┌─ RECORDS FOR THE TASK

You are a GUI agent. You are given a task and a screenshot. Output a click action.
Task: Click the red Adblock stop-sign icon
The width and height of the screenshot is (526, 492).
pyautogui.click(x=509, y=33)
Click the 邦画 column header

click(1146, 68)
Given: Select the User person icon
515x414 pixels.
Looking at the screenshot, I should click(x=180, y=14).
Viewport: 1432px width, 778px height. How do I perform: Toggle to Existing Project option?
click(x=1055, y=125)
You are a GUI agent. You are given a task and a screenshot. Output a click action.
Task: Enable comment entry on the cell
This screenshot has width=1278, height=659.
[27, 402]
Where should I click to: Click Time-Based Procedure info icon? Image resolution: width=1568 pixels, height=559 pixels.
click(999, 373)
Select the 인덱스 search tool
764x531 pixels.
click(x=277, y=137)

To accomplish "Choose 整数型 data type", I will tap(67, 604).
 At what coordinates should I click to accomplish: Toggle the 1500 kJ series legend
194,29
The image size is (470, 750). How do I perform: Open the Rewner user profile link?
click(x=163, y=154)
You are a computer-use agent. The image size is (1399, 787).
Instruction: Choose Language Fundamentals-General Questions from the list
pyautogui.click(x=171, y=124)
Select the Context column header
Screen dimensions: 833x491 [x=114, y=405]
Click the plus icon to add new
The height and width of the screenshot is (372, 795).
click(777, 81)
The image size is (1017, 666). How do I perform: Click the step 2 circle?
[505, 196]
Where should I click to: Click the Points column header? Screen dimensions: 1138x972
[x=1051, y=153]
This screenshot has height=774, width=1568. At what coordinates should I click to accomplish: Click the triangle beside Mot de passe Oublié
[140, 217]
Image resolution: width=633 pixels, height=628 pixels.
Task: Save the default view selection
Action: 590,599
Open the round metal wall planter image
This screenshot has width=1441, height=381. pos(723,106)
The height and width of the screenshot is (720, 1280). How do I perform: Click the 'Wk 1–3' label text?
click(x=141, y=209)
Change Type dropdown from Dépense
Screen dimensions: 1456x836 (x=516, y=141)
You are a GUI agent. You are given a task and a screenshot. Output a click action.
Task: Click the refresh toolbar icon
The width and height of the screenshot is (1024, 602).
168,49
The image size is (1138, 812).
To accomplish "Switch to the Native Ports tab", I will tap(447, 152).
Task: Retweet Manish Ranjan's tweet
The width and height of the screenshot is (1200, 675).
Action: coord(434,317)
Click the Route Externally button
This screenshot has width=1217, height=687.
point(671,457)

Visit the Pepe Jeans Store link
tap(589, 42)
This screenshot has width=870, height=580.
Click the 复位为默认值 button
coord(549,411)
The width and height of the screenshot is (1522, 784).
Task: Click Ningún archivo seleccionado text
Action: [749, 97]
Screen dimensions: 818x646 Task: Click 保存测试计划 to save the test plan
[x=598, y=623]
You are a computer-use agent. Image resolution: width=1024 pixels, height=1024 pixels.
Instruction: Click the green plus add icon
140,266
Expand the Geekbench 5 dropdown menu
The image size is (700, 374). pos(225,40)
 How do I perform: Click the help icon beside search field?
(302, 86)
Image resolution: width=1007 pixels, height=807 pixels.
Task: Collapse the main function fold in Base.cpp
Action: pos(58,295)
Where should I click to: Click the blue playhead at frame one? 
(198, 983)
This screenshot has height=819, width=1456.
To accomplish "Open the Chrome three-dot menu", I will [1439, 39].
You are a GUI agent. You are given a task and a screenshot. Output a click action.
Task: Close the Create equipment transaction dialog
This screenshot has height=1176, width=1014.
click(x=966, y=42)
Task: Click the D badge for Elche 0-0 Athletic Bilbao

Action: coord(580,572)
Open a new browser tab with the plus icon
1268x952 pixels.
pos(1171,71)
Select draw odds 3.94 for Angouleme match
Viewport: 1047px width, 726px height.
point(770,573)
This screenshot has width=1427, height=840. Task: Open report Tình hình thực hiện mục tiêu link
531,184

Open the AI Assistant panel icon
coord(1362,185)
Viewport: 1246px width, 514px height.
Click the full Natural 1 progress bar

└─

*BRIEF*: Please output the records exactly as they appear, from the start of the records through the line that contains "[x=1051, y=153]".

*COMPLETED EXERCISE*:
You are a GUI agent. You are given a task and a screenshot. Output a click action.
Task: Click the red Adblock stop-sign icon
The width and height of the screenshot is (526, 492).
pyautogui.click(x=509, y=33)
Click the 邦画 column header

click(1146, 68)
Given: Select the User person icon
515x414 pixels.
Looking at the screenshot, I should click(x=180, y=14).
Viewport: 1432px width, 778px height. How do I perform: Toggle to Existing Project option?
click(x=1055, y=125)
You are a GUI agent. You are given a task and a screenshot. Output a click action.
Task: Enable comment entry on the cell
This screenshot has width=1278, height=659.
[27, 402]
Where should I click to: Click Time-Based Procedure info icon? Image resolution: width=1568 pixels, height=559 pixels.
click(999, 373)
Select the 인덱스 search tool
764x531 pixels.
click(x=277, y=137)

To accomplish "Choose 整数型 data type", I will tap(67, 604).
 At what coordinates should I click to accomplish: Toggle the 1500 kJ series legend
194,29
The image size is (470, 750). How do I perform: Open the Rewner user profile link?
click(x=163, y=154)
You are a computer-use agent. The image size is (1399, 787).
Instruction: Choose Language Fundamentals-General Questions from the list
pyautogui.click(x=171, y=124)
Select the Context column header
Screen dimensions: 833x491 [x=114, y=405]
Click the plus icon to add new
The height and width of the screenshot is (372, 795).
click(777, 81)
The image size is (1017, 666). How do I perform: Click the step 2 circle?
[505, 196]
Where should I click to: Click the Points column header? Screen dimensions: 1138x972
[x=1051, y=153]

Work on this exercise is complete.